Com uma das vozes mais lindas de Portugal, Catarina Falcão trouxe à antiga capela do Palácio dos Condes da Ribeira Grande, no dia 29 de novembro, uma presença discreta, mas marcante. Desde os primeiros dedilhados da guitarra, cada melodia captou a atenção do público, conduzindo-nos de forma íntima pelas suas canções e pelas histórias que elas contam.
É preciso começar pelo sítio da apresentação. Ao entrar pelos portões situados à esquerda da fachada sul do antigo Palácio dos Condes da Ribeira Grande, actual Museu de Arte Contemporânea Armando Martins, deparamo-nos com a antiga capela, hoje transformada em ÀCapela, o bar do museu e do hotel adjacente. A meia-luz das lâmpadas intimistas das mesas, refletida nas taças de vinho, cria um acolhimento imediato, enquanto o altar impressiona: Jesus na cruz parece suspenso diante de um ecrã onde passam imagens lentas, quase psicadélicas, de olhos que piscam, fetos a rodar e tempestades de areia. Mas basta erguer o olhar para a cúpula belíssima, com muitos dos frescos restaurados e preservados, para recordar que aquele foi, em tempos, um espaço de culto espiritual.
Não é, de facto, um espaço onde estamos habituados a assistir a concertos, mas sabia-se desde logo que a música que ouviríamos na hora seguinte dificilmente poderia estar melhor enquadrada. As mesas já estavam cheias quando o altar foi coberto por uma tapeçaria e, com o baixar das luzes, Catarina Falcão entrou na zona do antigo presbitério para se sentar, acompanhada pelas suas guitarras.
Foi o dedilhado suave na guitarra eléctrica e a voz ainda contida em “Room For All”, faixa do EP homónimo de 2020, que introduziu lentamente o público ao indie folk-pop de Monday. Seguiu-se uma sequência de músicas de Underwater Feels Like Eternity (2024), como “On and On”, com o seu crescendo vocal no refrão final — momento em que se revelou plenamente a sua força vocal —, “One Foot in Line”, “Teenage Romance” e “Luna”. Catarina mudou para a guitarra acústica a meio deste bloco, o que pareceu enquadrar a sua voz sob um ângulo totalmente diferente.

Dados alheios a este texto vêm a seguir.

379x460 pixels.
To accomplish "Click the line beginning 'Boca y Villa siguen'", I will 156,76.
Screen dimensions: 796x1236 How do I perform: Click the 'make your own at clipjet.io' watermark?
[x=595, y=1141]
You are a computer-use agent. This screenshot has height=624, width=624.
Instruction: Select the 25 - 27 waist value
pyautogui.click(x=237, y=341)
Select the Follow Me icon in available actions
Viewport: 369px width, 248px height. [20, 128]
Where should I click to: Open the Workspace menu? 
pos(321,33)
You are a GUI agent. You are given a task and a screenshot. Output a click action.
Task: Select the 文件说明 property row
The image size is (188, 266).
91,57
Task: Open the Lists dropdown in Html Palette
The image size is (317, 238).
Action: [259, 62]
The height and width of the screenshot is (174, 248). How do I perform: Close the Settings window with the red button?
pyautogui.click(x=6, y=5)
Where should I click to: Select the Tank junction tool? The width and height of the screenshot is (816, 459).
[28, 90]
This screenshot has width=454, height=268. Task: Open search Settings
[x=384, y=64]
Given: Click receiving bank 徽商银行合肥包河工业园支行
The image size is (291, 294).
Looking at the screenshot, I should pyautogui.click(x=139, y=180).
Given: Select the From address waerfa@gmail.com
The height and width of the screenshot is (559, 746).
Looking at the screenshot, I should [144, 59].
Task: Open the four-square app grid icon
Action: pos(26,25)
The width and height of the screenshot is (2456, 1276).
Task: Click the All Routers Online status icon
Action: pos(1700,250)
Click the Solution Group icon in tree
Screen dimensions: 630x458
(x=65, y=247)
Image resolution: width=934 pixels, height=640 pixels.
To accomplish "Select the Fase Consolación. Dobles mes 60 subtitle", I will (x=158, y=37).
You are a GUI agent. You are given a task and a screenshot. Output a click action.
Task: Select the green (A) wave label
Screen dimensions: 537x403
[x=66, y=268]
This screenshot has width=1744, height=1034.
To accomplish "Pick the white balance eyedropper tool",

Depois chegou “Learn”, do primeiro álbum One (2018), e logo a seguir “Intentions”, do mais recente. Foi aí que aconteceu aquele pequeno milagre auditivo: apenas pela voz — num verdadeiro truque do cérebro — a canção soou exactamente como no disco, como se a memória tivesse entrado em cena para preencher as harmonias inexistentes. Só a voz, despida das camadas de estúdio, acabou por atingir-nos de forma ainda mais contundente.
Ao longo do set, Catarina partilhou pequenos fragmentos sobre cada música deprimente — palavras dela —, guiando-nos pelas suas crises com uma franqueza tranquila que ajuda muito a criar uma proximidade com o público. Depois vieram “Convictions”, “Little Fish” e “Out-in”, do EP Room For All, entremeadas por canções ainda não lançadas, que deram ao concerto um sabor de descoberta. Para encerrar o set regular, “Wasteland” — uma das minhas favoritas — revelou-se o fecho perfeito.
Sem se levantar, Catarina bebeu um pouco de água, enquanto o público, totalmente calado e quase imóvel, aguardava apenas mais algumas músicas para se dar por satisfeito. E, para isso, “Pink Room” e “I Can’t”, ainda não editada, embalaram-nos no último momento quente antes de enfrentarmos a chuva torrencial que ainda nos saudava do lado de fora.
No final, fica a sensação de que não há voz que mereça mais ecoar naquela arquitetura do que a de Catarina. Mesmo quando ela deixa escapar uma espécie de desculpa pela sequência de músicas “tristes”, sentimos que é exactamente isso que queríamos: sermos levados, mesmo que só por instantes, pelas suas melodias introspectivas, num espaço que as faz ressoar com toda a emoção pretendida.